EVERETT — Julie Warrington lost the ability to see at age 23.
The Marysville woman adjusted but navigating unfamiliar places alone can still sometimes be disorienting, even at moments terrifying.
Put yourself in her shoes: Close your eyes and try exploring a public place without any help.
The city of Everett, with support from the local Lions Club, is trying cutting-edge technology that could eventually make all kinds of public spaces easier to navigate.
Right now the new wayfinding system is available in Lions Park, located in the Pinehurst Neighborhood.
The system uses a combination of tactile maps and web-based technology to guide people around the park.
Visitors to the park call a phone number (888-617-7386) that provides instructions with a computerized voice that can be customized to wherever the caller wants to go within the 3.3-acre park. The same directions also can be downloaded to a smart phone, MP3 or text reader designed for the blind.
A sensory garden with interesting, touchable plants and accompanying signs in Braille also is in the works.
Two large maps with major landmarks marked in Braille can be found on either end of the park, too.
The technology is already being used in college campuses and in private industry. The company providing the technology said Lions Park is the first park in the nation to implement the system.
Art Ruben, a past president of the Lions Club, began asking the city to add Braille signs in the park a few years ago.
The parks department took that idea one step further, identifying the St. Paul. Minn.-based company InTouch Graphics that sells the technology.

> **Required work**
(a) Answer these questions from the article on the Lions Park wayfinding system:
(i) At what age did Julie Warrington lose her sight?
(ii) How many acres does Lions Park cover?
(iii) Who began asking the city to add Braille signs in the park?
(b) Carry on the article about the Lions Park wayfinding system from its last sentence.
The records that follow have no connection to the article about Lions Park.

> **Input data**
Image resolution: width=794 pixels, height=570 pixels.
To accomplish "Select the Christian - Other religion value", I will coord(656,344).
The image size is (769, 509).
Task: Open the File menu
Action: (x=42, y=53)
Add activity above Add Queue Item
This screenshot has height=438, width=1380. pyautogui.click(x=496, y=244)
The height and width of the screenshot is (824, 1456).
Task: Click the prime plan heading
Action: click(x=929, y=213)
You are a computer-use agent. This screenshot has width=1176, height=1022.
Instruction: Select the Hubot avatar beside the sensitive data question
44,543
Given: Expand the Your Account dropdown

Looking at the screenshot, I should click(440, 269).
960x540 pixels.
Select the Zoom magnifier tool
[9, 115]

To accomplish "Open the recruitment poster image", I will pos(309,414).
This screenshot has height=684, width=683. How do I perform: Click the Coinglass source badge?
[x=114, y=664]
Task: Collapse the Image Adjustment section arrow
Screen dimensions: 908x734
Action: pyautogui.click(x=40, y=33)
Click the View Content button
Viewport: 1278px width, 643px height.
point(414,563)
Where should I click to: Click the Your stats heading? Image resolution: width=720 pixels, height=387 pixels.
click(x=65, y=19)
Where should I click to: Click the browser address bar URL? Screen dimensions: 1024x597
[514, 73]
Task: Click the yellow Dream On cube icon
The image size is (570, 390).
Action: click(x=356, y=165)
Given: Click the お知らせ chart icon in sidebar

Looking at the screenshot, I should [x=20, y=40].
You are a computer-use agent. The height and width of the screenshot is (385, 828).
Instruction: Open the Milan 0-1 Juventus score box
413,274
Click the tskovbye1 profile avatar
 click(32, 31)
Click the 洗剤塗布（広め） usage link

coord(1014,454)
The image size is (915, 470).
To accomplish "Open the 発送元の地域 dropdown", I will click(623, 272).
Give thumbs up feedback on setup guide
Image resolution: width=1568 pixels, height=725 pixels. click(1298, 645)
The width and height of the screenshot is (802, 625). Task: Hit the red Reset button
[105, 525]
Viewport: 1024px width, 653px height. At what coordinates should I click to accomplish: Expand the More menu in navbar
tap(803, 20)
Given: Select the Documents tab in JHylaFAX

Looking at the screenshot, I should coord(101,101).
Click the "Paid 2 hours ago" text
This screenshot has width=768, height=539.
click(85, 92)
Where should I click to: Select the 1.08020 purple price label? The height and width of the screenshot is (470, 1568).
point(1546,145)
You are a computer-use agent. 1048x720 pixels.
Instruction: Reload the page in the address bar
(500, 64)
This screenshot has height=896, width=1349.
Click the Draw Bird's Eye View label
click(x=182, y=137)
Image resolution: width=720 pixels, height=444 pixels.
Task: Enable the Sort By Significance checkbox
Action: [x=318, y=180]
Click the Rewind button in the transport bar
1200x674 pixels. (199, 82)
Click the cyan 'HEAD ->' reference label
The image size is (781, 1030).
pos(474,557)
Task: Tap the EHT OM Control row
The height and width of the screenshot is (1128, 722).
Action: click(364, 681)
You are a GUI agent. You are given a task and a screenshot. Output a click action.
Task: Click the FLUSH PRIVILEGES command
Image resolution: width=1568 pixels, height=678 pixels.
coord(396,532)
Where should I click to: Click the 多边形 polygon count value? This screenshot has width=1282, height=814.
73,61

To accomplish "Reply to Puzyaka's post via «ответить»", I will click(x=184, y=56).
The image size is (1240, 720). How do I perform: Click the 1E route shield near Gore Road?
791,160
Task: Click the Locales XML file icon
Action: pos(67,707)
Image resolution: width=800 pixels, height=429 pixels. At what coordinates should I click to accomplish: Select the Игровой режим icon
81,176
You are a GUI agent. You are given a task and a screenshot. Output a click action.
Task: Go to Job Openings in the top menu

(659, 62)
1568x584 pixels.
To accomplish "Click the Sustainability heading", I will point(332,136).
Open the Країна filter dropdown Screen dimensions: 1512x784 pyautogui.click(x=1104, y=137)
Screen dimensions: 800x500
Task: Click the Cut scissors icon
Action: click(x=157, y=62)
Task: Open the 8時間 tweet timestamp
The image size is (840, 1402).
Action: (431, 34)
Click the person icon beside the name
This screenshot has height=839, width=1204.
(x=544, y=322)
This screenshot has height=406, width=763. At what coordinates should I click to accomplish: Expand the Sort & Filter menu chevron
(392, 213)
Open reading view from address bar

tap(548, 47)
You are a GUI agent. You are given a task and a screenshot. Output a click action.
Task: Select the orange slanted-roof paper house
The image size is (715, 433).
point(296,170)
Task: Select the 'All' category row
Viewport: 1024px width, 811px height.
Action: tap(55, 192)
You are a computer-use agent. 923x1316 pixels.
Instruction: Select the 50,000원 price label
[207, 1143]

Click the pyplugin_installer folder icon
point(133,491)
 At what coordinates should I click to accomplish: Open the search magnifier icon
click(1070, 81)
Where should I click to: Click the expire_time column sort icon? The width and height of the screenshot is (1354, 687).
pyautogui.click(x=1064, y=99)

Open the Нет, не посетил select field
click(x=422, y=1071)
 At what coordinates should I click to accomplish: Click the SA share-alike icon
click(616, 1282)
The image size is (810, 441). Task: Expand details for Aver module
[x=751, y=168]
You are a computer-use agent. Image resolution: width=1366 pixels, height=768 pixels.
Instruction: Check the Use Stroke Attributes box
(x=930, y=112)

> **Responses**
(a)
(i) At age 23.
(ii) 3.3 acres.
(iii) Art Ruben, a past president of the Lions Club.

(b)
The Lions Club, an international service organization, has a long history of advocating for the blind. Helen Keller in 1925 exhorted the Lions to be “knights of the blind in the crusade against darkness.”
They’ve done just that for decades by — just for starters — saving the sight of millions of children by providing eye screenings, glasses and other treatments.
They also started what’s now the world’s largest eye bank in Seattle, which works with hospitals to collect tissue for transplants.
This project cost $19,800. The Lions provide $3,000 in donations of that price tag. The city pays a $700 year subscription fee for the service.
There’s no reason this type of system shouldn’t be in all of Everett’s parks eventually, said Mayor Ray Stephanson, who played baseball in Lions Park as a child.
How soon that would happen is dependent on the economy and whether the public embraces the system.
“We want to see how it works,” said John Petersen, the assistant director for park planning and maintenance.
The technology may have broader applications, even for sighted people, said Victor Harris of Everett. Imagine being able to call a number from somewhere in an unfamiliar city and get step-by-step instructions.
Harris has Usher Syndrome, a genetic disorder that affects his hearing and vision. He gets around with the help of a happy-go-lucky service dog named Dolly.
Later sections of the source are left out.